## Problem details
Set down exactly the lines in the records below that run from the line with "This screenshot has width=1500, height=675." to the line with "Filter forms by Prullenbak", inclusive, and nothing more.

## Input
====================
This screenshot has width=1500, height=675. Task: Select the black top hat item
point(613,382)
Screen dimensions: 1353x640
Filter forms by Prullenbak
====================
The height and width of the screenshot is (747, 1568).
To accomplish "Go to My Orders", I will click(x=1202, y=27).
====================
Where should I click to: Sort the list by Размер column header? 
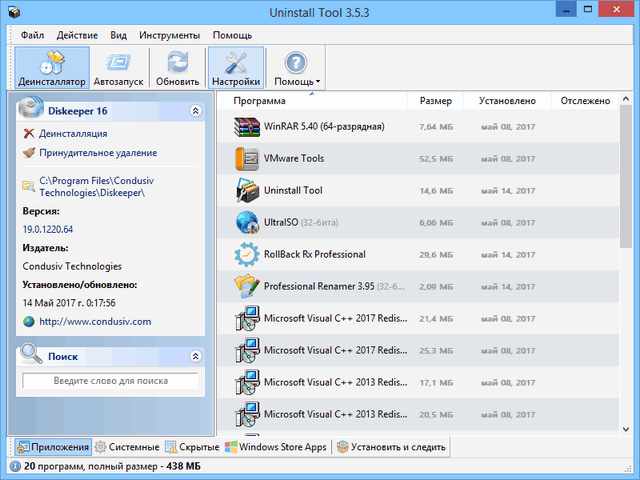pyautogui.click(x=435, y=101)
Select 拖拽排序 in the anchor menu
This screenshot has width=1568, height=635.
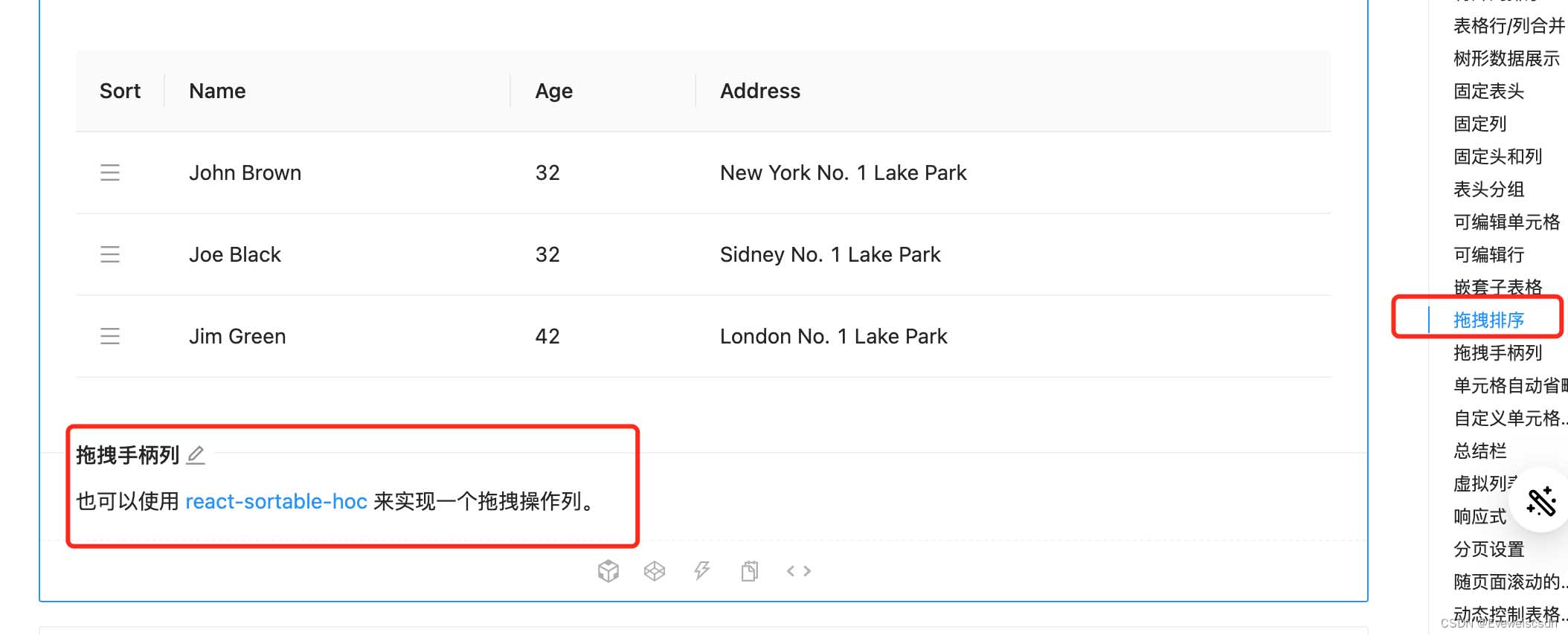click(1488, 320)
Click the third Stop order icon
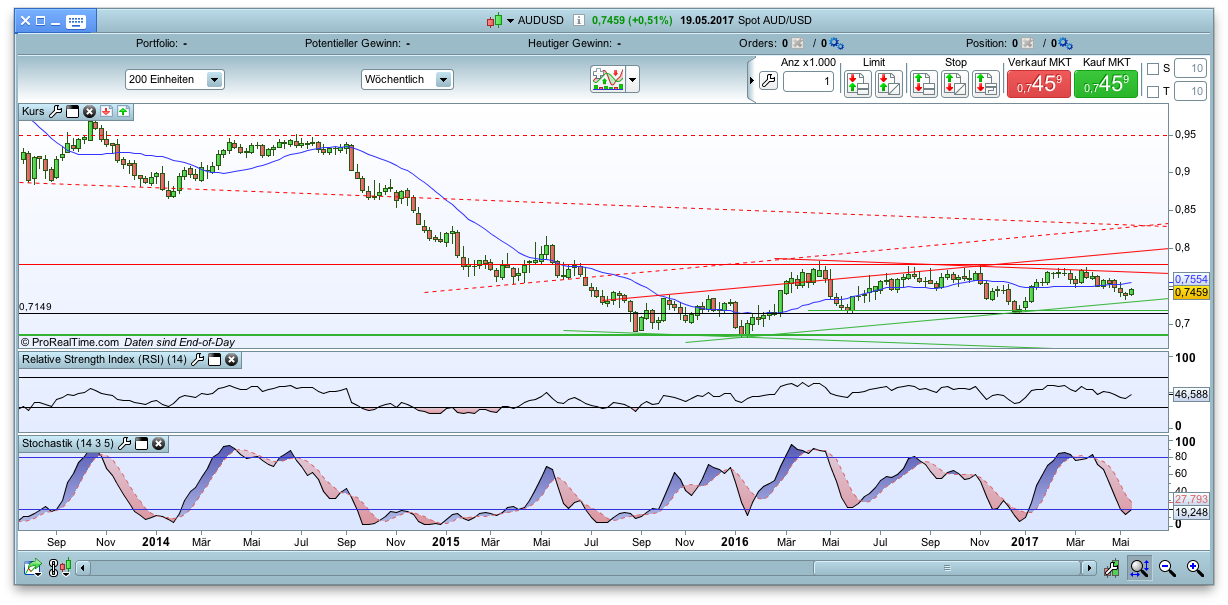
====================
## Solution for this problem
This screenshot has width=1500, height=675. Task: Select the black top hat item
point(613,382)
Screen dimensions: 1353x640
Filter forms by Prullenbak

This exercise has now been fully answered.